I’ve come to realize that a similar trait in struggling teachers (with struggling students) is a lack of confidence. They might have had confidence, but been handled improperly and lost it. They might have been building confidence and failed to be encouraged and lost it. They might never have had confidence and don’t know what it feels like. Regardless of the reason why a staff might not have confidence, without a good dose of it, it is nearly impossible to grow a staff with enough skill and faith in their skill that they can carry out the important literacy work on their own. When a staff CAN carry out the important literacy work at a high level and without constant leader helicoptering, the leader has built capacity, and there’s no stopping what the team is capable of.

First off how do we build confidence in our people? I was listening to talk radio recently and a mom called in and said that her two year old son lacked confidence (you can figure this out at two years of age?!?!) and, in order to boost confidence, she has been creating situations for her son so that he can be successful. For example, she said that he gets frustrated when she rolls the ball to him and the ball goes under the couch. So, instead of saying to him, “You can get it!”, she no longer plays ball near the couch. She now plays ball with him in the kitchen where they are no places for the ball to get stuck. I listened at this mom talking about all of these manufactured solutions to confidence building and couldn’t wait to hear what the psychologist would say.

(TASK SET):
1 - Answer these questions from the passage on building teacher confidence, one line each:
(a) What has a leader built when a staff can carry out the literacy work at a high level without constant helicoptering?
(b) How old is the son of the mom who called in to the radio show?
(c) In what room does the mom now play ball with her son?
2 - Copy word for word the part of the passage on building teacher confidence that begins at the words "First off how" and stops after the words "psychologist would say.".

(DATA PROVIDED):
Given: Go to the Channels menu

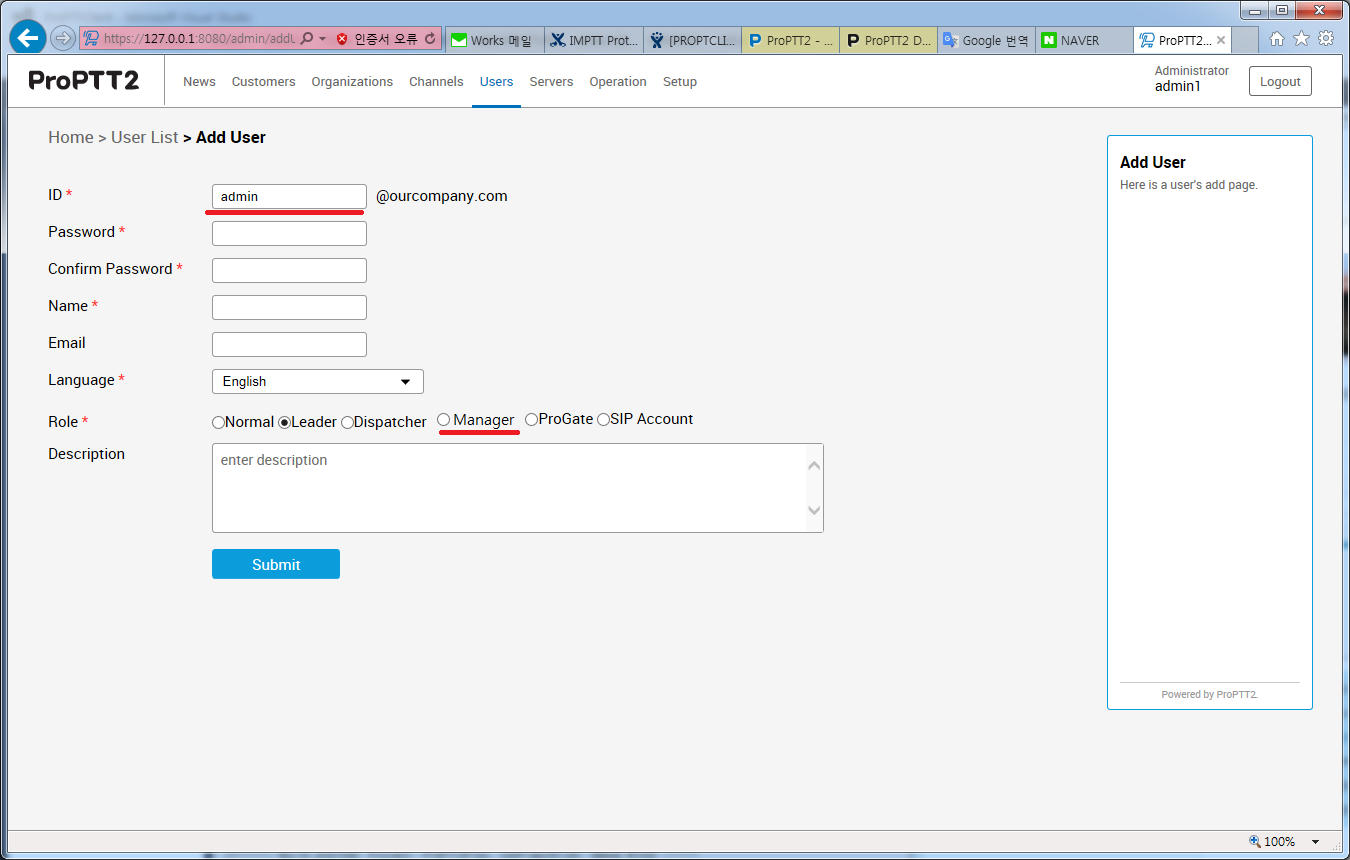Looking at the screenshot, I should point(436,82).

(SOLUTIONS TO EACH TASK):
1 -
(a) Capacity.
(b) Two years old.
(c) In the kitchen.

2 -
First off how do we build confidence in our people? I was listening to talk radio recently and a mom called in and said that her two year old son lacked confidence (you can figure this out at two years of age?!?!) and, in order to boost confidence, she has been creating situations for her son so that he can be successful. For example, she said that he gets frustrated when she rolls the ball to him and the ball goes under the couch. So, instead of saying to him, “You can get it!”, she no longer plays ball near the couch. She now plays ball with him in the kitchen where they are no places for the ball to get stuck. I listened at this mom talking about all of these manufactured solutions to confidence building and couldn’t wait to hear what the psychologist would say.